22 March 1945

The Arab League is founded when a charter is adopted in Cairo, Egypt.

The Arab League is a regional organization of Arab countries, founded in Cairo, Egypt in 1945. The League’s purpose is to promote economic, cultural, and political cooperation among its member states, and to coordinate their policies in a variety of fields, including trade, education, and defense. The League also aims to safeguard the independence and sovereignty of its member states, and to promote peace and stability in the region. The League’s headquarters is located in Cairo, Egypt, and its current members include 22 countries in the Middle East and North Africa region.

21 March 1918

World War I: The first phase of the German Spring Offensive, Operation Michael, begins.

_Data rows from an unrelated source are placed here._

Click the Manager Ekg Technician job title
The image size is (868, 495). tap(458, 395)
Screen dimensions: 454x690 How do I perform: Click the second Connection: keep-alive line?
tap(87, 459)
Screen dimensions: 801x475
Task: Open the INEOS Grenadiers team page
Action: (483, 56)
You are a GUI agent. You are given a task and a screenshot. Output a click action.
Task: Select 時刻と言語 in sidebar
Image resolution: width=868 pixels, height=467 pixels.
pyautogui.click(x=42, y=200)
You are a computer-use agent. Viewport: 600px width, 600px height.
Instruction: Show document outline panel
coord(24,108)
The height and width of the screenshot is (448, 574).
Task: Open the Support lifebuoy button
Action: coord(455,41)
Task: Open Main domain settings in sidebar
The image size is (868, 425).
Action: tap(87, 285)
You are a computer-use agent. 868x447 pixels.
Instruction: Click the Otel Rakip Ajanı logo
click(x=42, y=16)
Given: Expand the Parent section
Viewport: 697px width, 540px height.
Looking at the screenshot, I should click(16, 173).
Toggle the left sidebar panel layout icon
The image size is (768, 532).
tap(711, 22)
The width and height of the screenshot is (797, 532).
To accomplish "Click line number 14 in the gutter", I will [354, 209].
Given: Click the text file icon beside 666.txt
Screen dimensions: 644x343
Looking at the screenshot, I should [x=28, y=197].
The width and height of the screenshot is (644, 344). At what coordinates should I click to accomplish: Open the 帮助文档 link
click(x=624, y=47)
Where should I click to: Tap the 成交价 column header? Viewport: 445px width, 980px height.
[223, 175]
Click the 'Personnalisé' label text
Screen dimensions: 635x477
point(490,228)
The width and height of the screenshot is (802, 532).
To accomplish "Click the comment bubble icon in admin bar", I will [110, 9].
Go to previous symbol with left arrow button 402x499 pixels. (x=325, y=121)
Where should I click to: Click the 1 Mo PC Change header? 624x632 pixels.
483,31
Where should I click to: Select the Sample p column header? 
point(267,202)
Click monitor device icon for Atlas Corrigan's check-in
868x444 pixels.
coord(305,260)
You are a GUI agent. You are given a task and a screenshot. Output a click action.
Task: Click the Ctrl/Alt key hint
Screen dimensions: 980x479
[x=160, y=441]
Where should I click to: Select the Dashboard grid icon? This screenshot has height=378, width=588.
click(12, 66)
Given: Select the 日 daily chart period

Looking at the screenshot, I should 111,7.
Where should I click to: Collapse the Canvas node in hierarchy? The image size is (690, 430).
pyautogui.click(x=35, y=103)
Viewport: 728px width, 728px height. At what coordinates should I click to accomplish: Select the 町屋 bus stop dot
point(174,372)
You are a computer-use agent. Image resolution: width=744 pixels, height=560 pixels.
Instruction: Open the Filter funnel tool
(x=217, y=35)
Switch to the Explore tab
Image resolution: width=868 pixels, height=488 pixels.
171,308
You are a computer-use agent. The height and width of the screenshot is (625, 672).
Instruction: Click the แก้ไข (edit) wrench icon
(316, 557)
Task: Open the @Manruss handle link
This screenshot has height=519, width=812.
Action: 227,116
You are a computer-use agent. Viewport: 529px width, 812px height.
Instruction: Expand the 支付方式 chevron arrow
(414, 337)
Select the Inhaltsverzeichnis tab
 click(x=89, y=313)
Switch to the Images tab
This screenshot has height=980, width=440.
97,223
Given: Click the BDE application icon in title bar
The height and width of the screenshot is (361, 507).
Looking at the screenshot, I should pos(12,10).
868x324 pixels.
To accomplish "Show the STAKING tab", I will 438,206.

Operation Michael, also known as the Spring Offensive, was a major German military campaign during World War I that took place from March to July 1918. It was the last attempt by the German army to achieve a decisive victory on the Western Front before the arrival of American troops and marked the high point of Germany’s military power during the war.

The operation began on March 21, 1918, with a massive artillery bombardment of the Allied lines. This was followed by an assault by three German armies, which succeeded in breaking through the Allied front and advancing towards the English Channel. However, the German advance was ultimately halted due to supply problems, the exhaustion of the troops, and the arrival of reinforcements from the Allied powers.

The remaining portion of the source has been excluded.